■ Task to carry out
Write out the data below as a numbered list, leaving out any blank lines.

■ Provided data
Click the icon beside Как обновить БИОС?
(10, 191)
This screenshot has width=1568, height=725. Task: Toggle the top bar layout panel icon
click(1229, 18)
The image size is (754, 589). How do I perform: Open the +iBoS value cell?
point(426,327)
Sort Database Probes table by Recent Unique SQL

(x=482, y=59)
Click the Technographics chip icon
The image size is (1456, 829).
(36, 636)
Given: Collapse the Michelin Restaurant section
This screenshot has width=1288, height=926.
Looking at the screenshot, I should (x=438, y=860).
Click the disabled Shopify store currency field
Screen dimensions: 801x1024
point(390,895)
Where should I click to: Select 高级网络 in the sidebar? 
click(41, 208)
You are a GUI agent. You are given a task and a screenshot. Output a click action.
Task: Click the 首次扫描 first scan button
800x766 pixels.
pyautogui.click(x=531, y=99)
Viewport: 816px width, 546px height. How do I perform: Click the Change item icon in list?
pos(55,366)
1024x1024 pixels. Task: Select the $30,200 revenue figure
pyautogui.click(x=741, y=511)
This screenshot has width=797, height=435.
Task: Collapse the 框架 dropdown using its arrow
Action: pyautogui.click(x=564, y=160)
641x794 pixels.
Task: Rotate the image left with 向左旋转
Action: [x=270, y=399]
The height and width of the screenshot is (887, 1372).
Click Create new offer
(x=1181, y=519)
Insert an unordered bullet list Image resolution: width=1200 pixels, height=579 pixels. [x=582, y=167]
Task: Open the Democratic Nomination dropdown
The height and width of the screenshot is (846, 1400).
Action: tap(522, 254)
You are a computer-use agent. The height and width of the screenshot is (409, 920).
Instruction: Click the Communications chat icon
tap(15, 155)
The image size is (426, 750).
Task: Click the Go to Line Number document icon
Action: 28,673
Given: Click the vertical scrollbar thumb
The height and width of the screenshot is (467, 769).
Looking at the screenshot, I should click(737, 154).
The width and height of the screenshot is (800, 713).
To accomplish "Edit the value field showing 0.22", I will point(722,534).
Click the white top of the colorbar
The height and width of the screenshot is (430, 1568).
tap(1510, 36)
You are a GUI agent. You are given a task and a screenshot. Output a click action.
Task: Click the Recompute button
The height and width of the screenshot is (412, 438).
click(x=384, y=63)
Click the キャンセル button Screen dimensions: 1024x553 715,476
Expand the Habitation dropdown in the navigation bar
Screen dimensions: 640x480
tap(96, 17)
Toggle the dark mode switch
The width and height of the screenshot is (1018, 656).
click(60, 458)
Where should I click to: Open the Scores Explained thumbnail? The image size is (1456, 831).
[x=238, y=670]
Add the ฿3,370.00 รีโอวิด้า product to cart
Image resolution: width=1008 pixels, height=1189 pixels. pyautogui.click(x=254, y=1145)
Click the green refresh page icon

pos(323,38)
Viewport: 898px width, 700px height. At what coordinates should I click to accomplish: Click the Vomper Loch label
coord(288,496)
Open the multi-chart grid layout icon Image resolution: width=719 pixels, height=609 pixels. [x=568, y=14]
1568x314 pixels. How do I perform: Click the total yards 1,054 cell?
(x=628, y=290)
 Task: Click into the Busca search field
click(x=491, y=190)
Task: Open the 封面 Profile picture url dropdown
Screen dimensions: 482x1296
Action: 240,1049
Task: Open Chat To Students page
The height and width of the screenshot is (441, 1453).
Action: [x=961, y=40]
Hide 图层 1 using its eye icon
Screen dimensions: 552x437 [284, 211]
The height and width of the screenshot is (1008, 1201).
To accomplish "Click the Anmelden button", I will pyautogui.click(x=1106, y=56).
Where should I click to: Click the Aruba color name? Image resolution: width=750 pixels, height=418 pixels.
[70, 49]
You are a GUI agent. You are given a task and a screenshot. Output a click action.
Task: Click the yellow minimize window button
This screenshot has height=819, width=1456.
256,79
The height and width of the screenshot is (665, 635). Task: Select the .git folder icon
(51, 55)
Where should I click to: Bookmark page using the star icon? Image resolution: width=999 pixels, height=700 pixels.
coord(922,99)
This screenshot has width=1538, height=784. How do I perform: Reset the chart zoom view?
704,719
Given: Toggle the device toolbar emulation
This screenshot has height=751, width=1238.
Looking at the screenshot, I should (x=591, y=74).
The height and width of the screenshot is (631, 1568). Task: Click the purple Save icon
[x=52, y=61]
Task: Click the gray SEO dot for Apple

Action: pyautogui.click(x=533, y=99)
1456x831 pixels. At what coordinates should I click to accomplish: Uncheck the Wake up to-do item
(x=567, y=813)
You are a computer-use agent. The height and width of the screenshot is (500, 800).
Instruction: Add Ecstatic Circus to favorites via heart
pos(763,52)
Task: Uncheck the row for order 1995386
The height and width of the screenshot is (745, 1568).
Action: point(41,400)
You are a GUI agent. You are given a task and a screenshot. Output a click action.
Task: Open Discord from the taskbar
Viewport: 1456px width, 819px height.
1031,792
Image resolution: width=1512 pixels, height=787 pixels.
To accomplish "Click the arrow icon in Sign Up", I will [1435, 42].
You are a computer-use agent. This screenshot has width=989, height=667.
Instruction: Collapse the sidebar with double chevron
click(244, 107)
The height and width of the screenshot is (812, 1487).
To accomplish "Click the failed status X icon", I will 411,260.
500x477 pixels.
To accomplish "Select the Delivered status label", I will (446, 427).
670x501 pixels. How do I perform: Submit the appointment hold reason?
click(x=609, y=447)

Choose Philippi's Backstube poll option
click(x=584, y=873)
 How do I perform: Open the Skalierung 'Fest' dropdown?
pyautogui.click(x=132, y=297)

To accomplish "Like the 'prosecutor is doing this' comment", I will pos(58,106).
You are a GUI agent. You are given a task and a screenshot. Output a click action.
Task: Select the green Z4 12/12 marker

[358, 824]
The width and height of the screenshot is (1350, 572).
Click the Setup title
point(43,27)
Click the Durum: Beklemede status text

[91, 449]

■ Task solution
1. Click the icon beside Как обновить БИОС?
2. (10, 191)
3. This screenshot has width=1568, height=725. Task: Toggle the top bar layout panel icon
4. click(1229, 18)
5. The image size is (754, 589). How do I perform: Open the +iBoS value cell?
6. point(426,327)
7. Sort Database Probes table by Recent Unique SQL
8. (x=482, y=59)
9. Click the Technographics chip icon
10. The image size is (1456, 829).
11. (36, 636)
12. Given: Collapse the Michelin Restaurant section
13. This screenshot has width=1288, height=926.
14. Looking at the screenshot, I should (x=438, y=860).
15. Click the disabled Shopify store currency field
16. Screen dimensions: 801x1024
17. point(390,895)
18. Where should I click to: Select 高级网络 in the sidebar? 
19. click(41, 208)
20. You are a GUI agent. You are given a task and a screenshot. Output a click action.
21. Task: Click the 首次扫描 first scan button
22. 800x766 pixels.
23. pyautogui.click(x=531, y=99)
24. Viewport: 816px width, 546px height. How do I perform: Click the Change item icon in list?
25. pos(55,366)
26. 1024x1024 pixels. Task: Select the $30,200 revenue figure
27. pyautogui.click(x=741, y=511)
28. This screenshot has width=797, height=435.
29. Task: Collapse the 框架 dropdown using its arrow
30. Action: pyautogui.click(x=564, y=160)
31. 641x794 pixels.
32. Task: Rotate the image left with 向左旋转
33. Action: [x=270, y=399]
34. The height and width of the screenshot is (887, 1372).
35. Click Create new offer
36. (x=1181, y=519)
37. Insert an unordered bullet list Image resolution: width=1200 pixels, height=579 pixels. [x=582, y=167]
38. Task: Open the Democratic Nomination dropdown
39. The height and width of the screenshot is (846, 1400).
40. Action: tap(522, 254)
41. You are a computer-use agent. The height and width of the screenshot is (409, 920).
42. Instruction: Click the Communications chat icon
43. tap(15, 155)
44. The image size is (426, 750).
45. Task: Click the Go to Line Number document icon
46. Action: 28,673
47. Given: Click the vertical scrollbar thumb
48. The height and width of the screenshot is (467, 769).
49. Looking at the screenshot, I should click(737, 154).
50. The width and height of the screenshot is (800, 713).
51. To accomplish "Edit the value field showing 0.22", I will point(722,534).
52. Click the white top of the colorbar
53. The height and width of the screenshot is (430, 1568).
54. tap(1510, 36)
55. You are a GUI agent. You are given a task and a screenshot. Output a click action.
56. Task: Click the Recompute button
57. The height and width of the screenshot is (412, 438).
58. click(x=384, y=63)
59. Click the キャンセル button Screen dimensions: 1024x553 715,476
60. Expand the Habitation dropdown in the navigation bar
61. Screen dimensions: 640x480
62. tap(96, 17)
63. Toggle the dark mode switch
64. The width and height of the screenshot is (1018, 656).
65. click(60, 458)
66. Where should I click to: Open the Scores Explained thumbnail? The image size is (1456, 831).
67. [x=238, y=670]
68. Add the ฿3,370.00 รีโอวิด้า product to cart
69. Image resolution: width=1008 pixels, height=1189 pixels. pyautogui.click(x=254, y=1145)
70. Click the green refresh page icon
71. pos(323,38)
72. Viewport: 898px width, 700px height. At what coordinates should I click to accomplish: Click the Vomper Loch label
73. coord(288,496)
74. Open the multi-chart grid layout icon Image resolution: width=719 pixels, height=609 pixels. [x=568, y=14]
75. 1568x314 pixels. How do I perform: Click the total yards 1,054 cell?
76. (x=628, y=290)
77.  Task: Click into the Busca search field
78. click(x=491, y=190)
79. Task: Open the 封面 Profile picture url dropdown
80. Screen dimensions: 482x1296
81. Action: 240,1049
82. Task: Open Chat To Students page
83. The height and width of the screenshot is (441, 1453).
84. Action: [x=961, y=40]
85. Hide 图层 1 using its eye icon
86. Screen dimensions: 552x437 [284, 211]
87. The height and width of the screenshot is (1008, 1201).
88. To accomplish "Click the Anmelden button", I will pyautogui.click(x=1106, y=56).
89. Where should I click to: Click the Aruba color name? Image resolution: width=750 pixels, height=418 pixels.
90. [70, 49]
91. You are a GUI agent. You are given a task and a screenshot. Output a click action.
92. Task: Click the yellow minimize window button
93. This screenshot has height=819, width=1456.
94. 256,79
95. The height and width of the screenshot is (665, 635). Task: Select the .git folder icon
96. (51, 55)
97. Where should I click to: Bookmark page using the star icon? Image resolution: width=999 pixels, height=700 pixels.
98. coord(922,99)
99. This screenshot has width=1538, height=784. How do I perform: Reset the chart zoom view?
100. 704,719
101. Given: Toggle the device toolbar emulation
102. This screenshot has height=751, width=1238.
103. Looking at the screenshot, I should (x=591, y=74).
104. The height and width of the screenshot is (631, 1568). Task: Click the purple Save icon
105. [x=52, y=61]
106. Task: Click the gray SEO dot for Apple
107. Action: pyautogui.click(x=533, y=99)
108. 1456x831 pixels. At what coordinates should I click to accomplish: Uncheck the Wake up to-do item
109. (x=567, y=813)
110. You are a computer-use agent. The height and width of the screenshot is (500, 800).
111. Instruction: Add Ecstatic Circus to favorites via heart
112. pos(763,52)
113. Task: Uncheck the row for order 1995386
114. The height and width of the screenshot is (745, 1568).
115. Action: point(41,400)
116. You are a GUI agent. You are given a task and a screenshot. Output a click action.
117. Task: Open Discord from the taskbar
118. Viewport: 1456px width, 819px height.
119. 1031,792
120. Image resolution: width=1512 pixels, height=787 pixels.
121. To accomplish "Click the arrow icon in Sign Up", I will [1435, 42].
122. You are a computer-use agent. This screenshot has width=989, height=667.
123. Instruction: Collapse the sidebar with double chevron
124. click(244, 107)
125. The height and width of the screenshot is (812, 1487).
126. To accomplish "Click the failed status X icon", I will 411,260.
127. 500x477 pixels.
128. To accomplish "Select the Delivered status label", I will (446, 427).
129. 670x501 pixels. How do I perform: Submit the appointment hold reason?
130. click(x=609, y=447)
131. Choose Philippi's Backstube poll option
132. click(x=584, y=873)
133.  How do I perform: Open the Skalierung 'Fest' dropdown?
134. pyautogui.click(x=132, y=297)
135. To accomplish "Like the 'prosecutor is doing this' comment", I will pos(58,106).
136. You are a GUI agent. You are given a task and a screenshot. Output a click action.
137. Task: Select the green Z4 12/12 marker
138. [358, 824]
139. The width and height of the screenshot is (1350, 572).
140. Click the Setup title
141. point(43,27)
142. Click the Durum: Beklemede status text
143. [91, 449]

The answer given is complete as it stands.